Provided text >>
----

Add them all up, and you have 1 - a + a^2 / 2 - a^3 / 3! + a ^4 / 4! ... the Taylor expansion for e^-a.
Now, there will be a house at a if both adjacent houses are not picked earlier, so the chance is the square of the chance for one side: e^(-2a). Integrate that from 0 to 1, and you get 1/2 (1 - e^-2).

You can compare John Lamping's solution to the solutions by Jim Ferry and Andrew Mascioli.

Styles of Thinking

It is clear that different write-ups of this problem display different styles of thinking. I'll attempt to name and describe them:

Mathematical Publication Style: This style uses sophisticated mathematics (e.g. generating functions, differentiation, asymptotic analysis, and manipulation of summations). It defines new abstractions without necessarily trying to motivate them first, it is terse and formal, and it gets us to the conclusion in a way that is clearly correct, but does not describe all the steps of how the author came up with the ideas. (Ferry and Mascioli)
Mathematical Exploration Style: Like the Mathematical Publication Style, but with more explanatory prose. (Lamping)
Computational Thinking: A more concrete style; tends to use programs with specific values of n rather than creating a proof for all values of n; produces tables or plots to help guide intuition; verifies results with tests or alternative implementations. (Norvig)

In this specific puzzle, my steps were:

Analyze the problem and implement code to solve it for small values of n.
Plot results and examine them for insight.
Play with the results and get a guess at a partial solution density(n) ≅ A + B / n.
Solve numerically for A and B.
Do a search with the numeric value of A to find a formula with that value.
Given that formula, let Lamping figure out how it corresponds to the problem.

This is mostly computational thinking, with a little mathematical thrown in.

Validation by Anticipating Objections

Is our implementation of occ(n) correct? I think it is, but I can anticipate some objections and answer them:

In occ(n), is it ok to start from all empty houses, rather than considering layouts of partially-occupied houses? Yes, I think it is ok, because the problem states that initially all houses are empty, and each choice of a house breaks the street up into runs of acceptable houses, flanked by unacceptable houses. If we get the computation right for a run of n acceptable houses, then we can get the whole answer right. A key point is that the chosen first house breaks the row of houses into 2 runs of acceptable houses, not 2 runs of unoccupied houses. If it were unoccupied houses, then we would have to also keep track of whether there were occupied houses to the right and/or left of the runs. By considering runs of acceptable houses, eveything is clean and simple.
In occ(7), if the first house chosen is 2, that breaks the street up into runs of 1 and 3 acceptable houses. There is only one way to occupy the 1 house, but there are several ways to occupy the 3 houses. Shouldn't the average give more weight to the 3 houses, since there are more possibilities there? No, I don't think so. We are caclulating occupancy, and there is a specific number (5/3) which is the expected occupancy of 3 houses; it doesn't matter if there is one combination or a million combinations that contribute to that expected value, all that matters is what the expected value is.

----

[Data for locating visible targets]

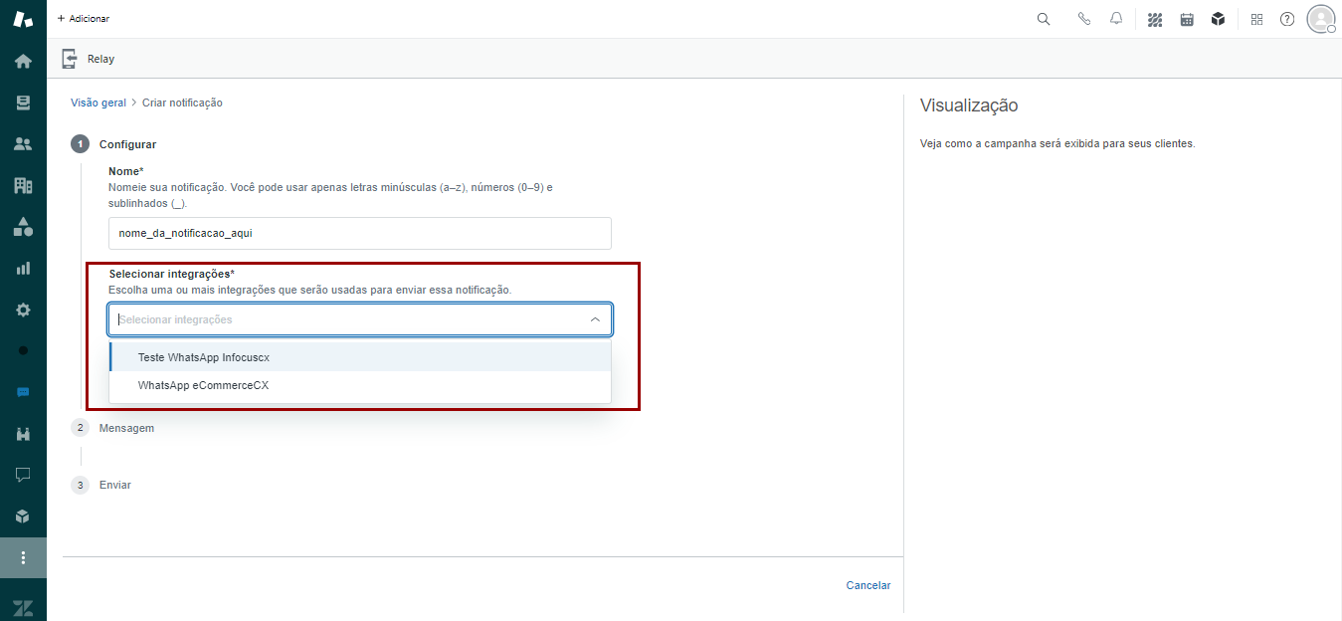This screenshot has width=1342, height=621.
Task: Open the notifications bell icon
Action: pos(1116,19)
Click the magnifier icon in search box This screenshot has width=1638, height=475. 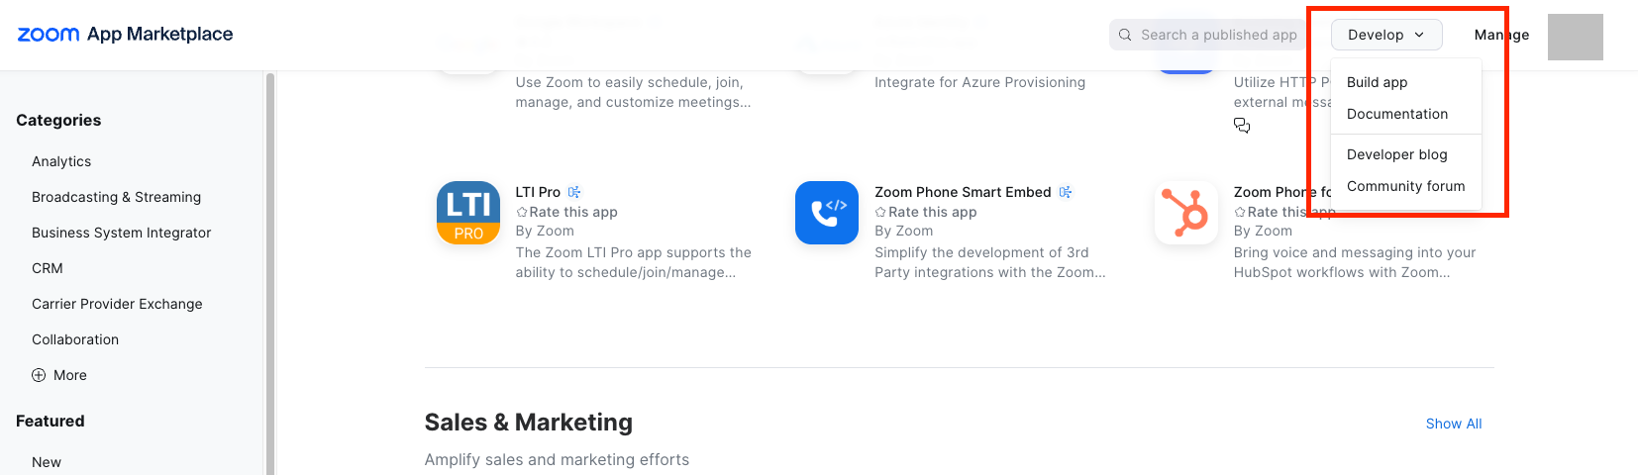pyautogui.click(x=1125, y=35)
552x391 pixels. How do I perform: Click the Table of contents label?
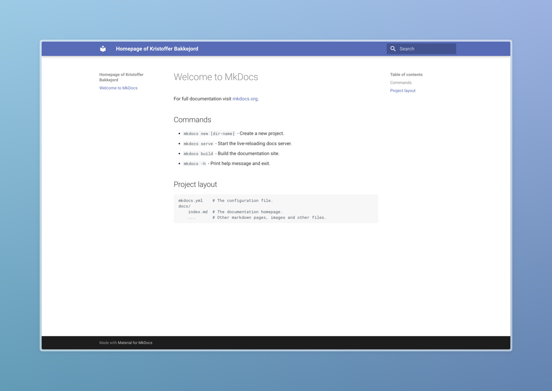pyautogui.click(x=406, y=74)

----

Problem requirements >> Can you output the part of the house-occupancy text from "Now, there will" to "and Andrew Mascioli.", word for word? These items come from a separate source.

The answer >>
Now, there will be a house at a if both adjacent houses are not picked earlier, so the chance is the square of the chance for one side: e^(-2a). Integrate that from 0 to 1, and you get 1/2 (1 - e^-2).

You can compare John Lamping's solution to the solutions by Jim Ferry and Andrew Mascioli.